TASK REQUIREMENTS: Find the line containing "Given: Go back with the arrow icon" in the listing below; reproduce it and every line after, exactly. Skip pictures.

SUPPLIED INFORMATION:
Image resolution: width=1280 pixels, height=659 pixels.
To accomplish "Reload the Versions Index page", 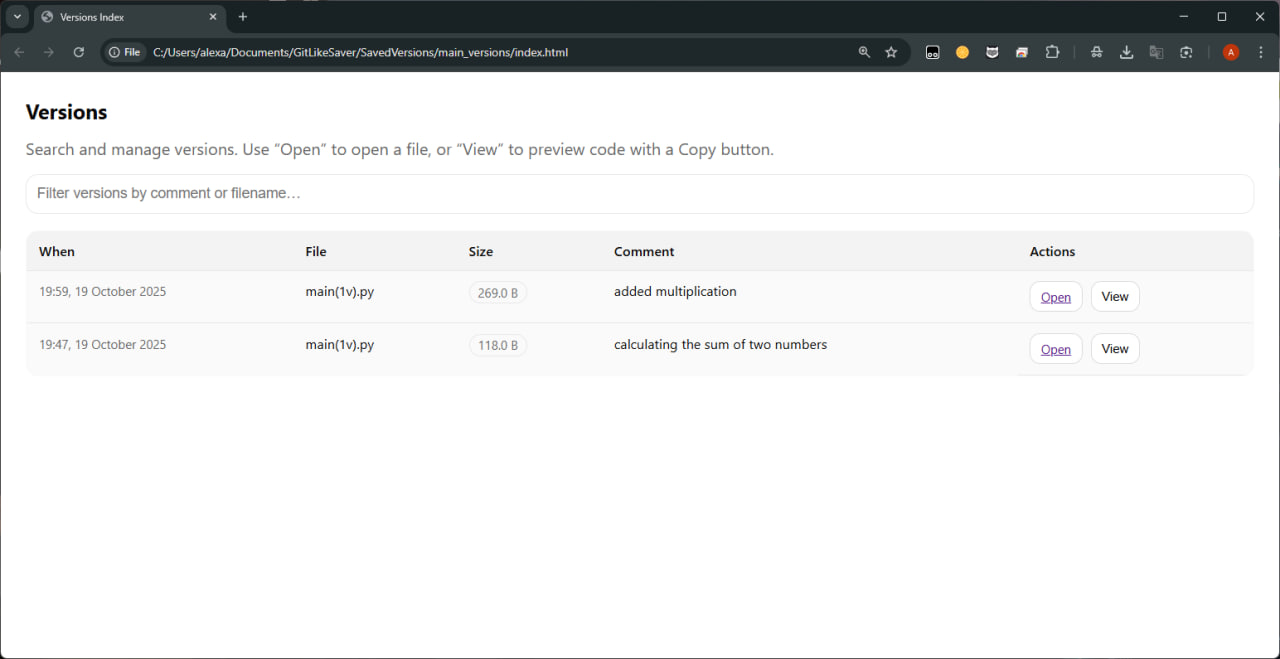I will coord(79,52).
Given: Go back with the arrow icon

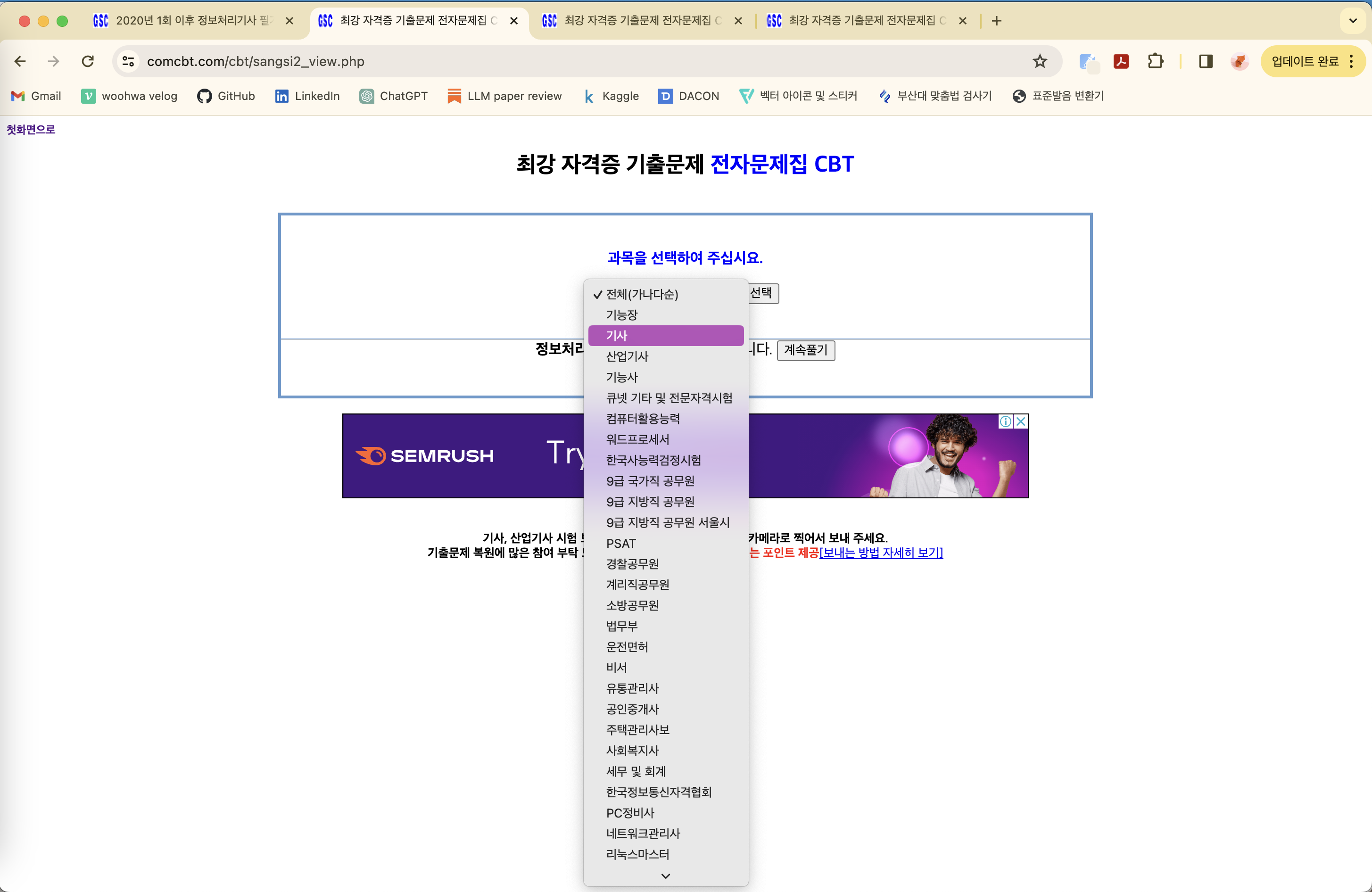Looking at the screenshot, I should coord(20,61).
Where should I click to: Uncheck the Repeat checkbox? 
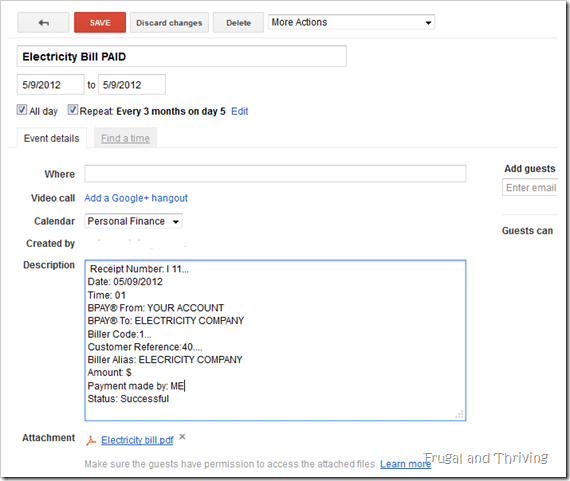click(x=73, y=109)
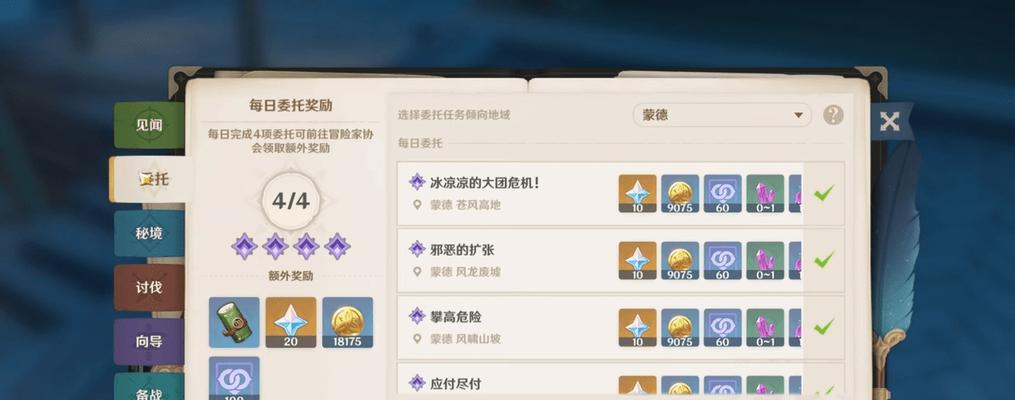Click purple crystal reward for 冰凉凉的大团危机
Screen dimensions: 1015x400
[765, 194]
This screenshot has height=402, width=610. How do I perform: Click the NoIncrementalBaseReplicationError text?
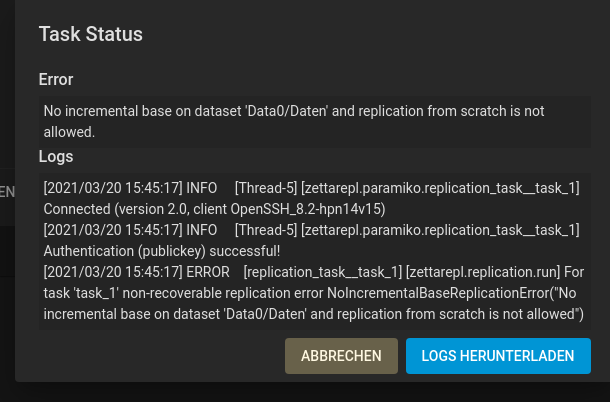438,293
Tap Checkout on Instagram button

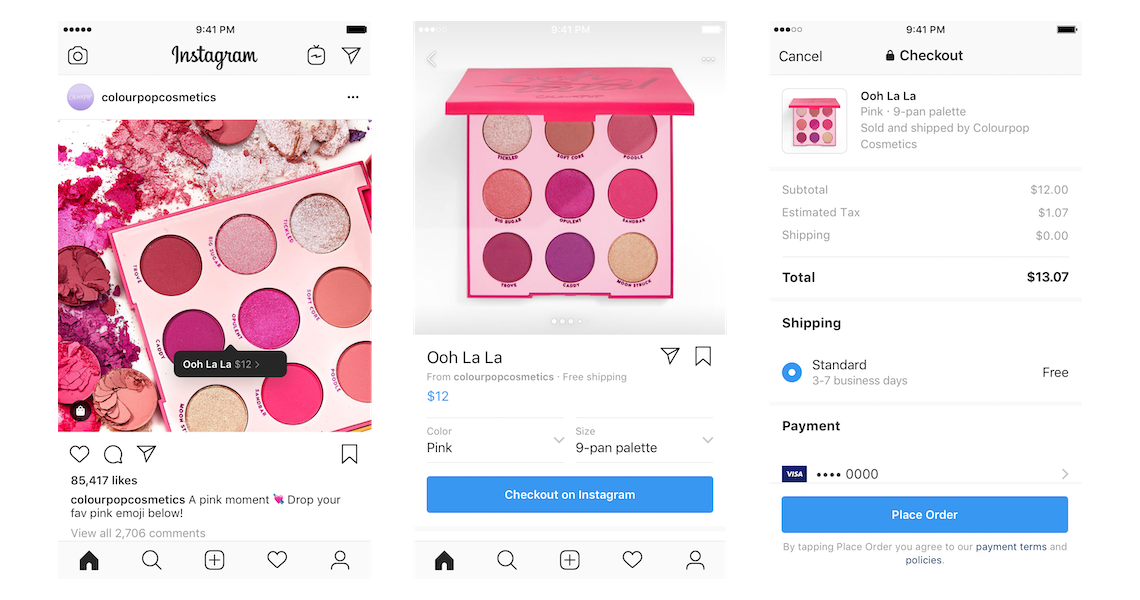click(570, 495)
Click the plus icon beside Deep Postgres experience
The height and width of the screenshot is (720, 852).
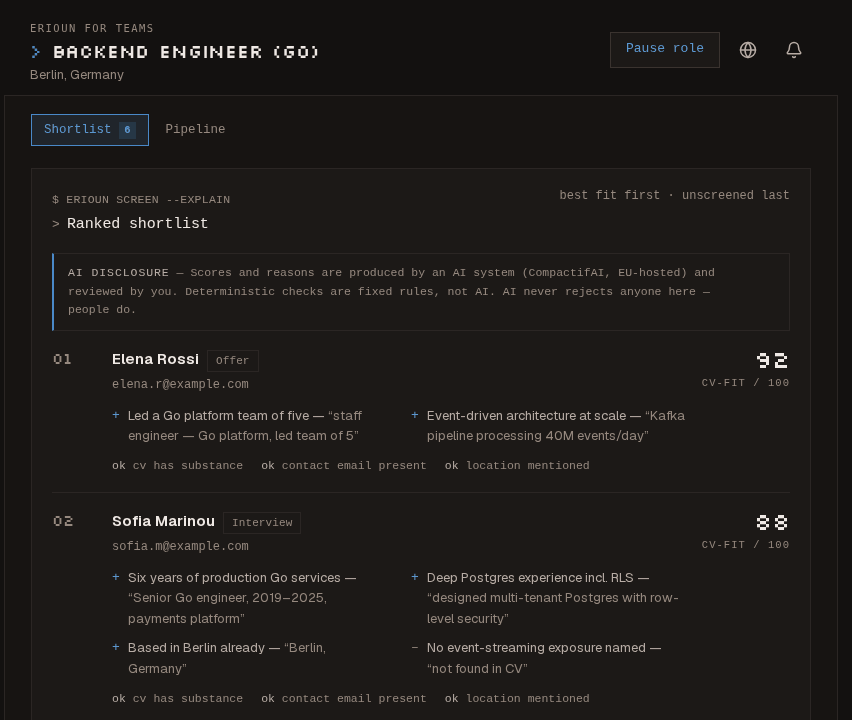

OUTPUT FOR THIS TASK:
Given: Go back with the arrow icon

Looking at the screenshot, I should coord(20,61).
Where should I click to: Uncheck the Repeat checkbox? 
click(x=73, y=109)
Click purple crystal reward for 冰凉凉的大团危机
Screen dimensions: 1015x400
[765, 194]
This screenshot has height=402, width=610. How do I perform: Click the NoIncrementalBaseReplicationError text?
438,293
Tap Checkout on Instagram button

click(570, 495)
Click the plus icon beside Deep Postgres experience
The height and width of the screenshot is (720, 852).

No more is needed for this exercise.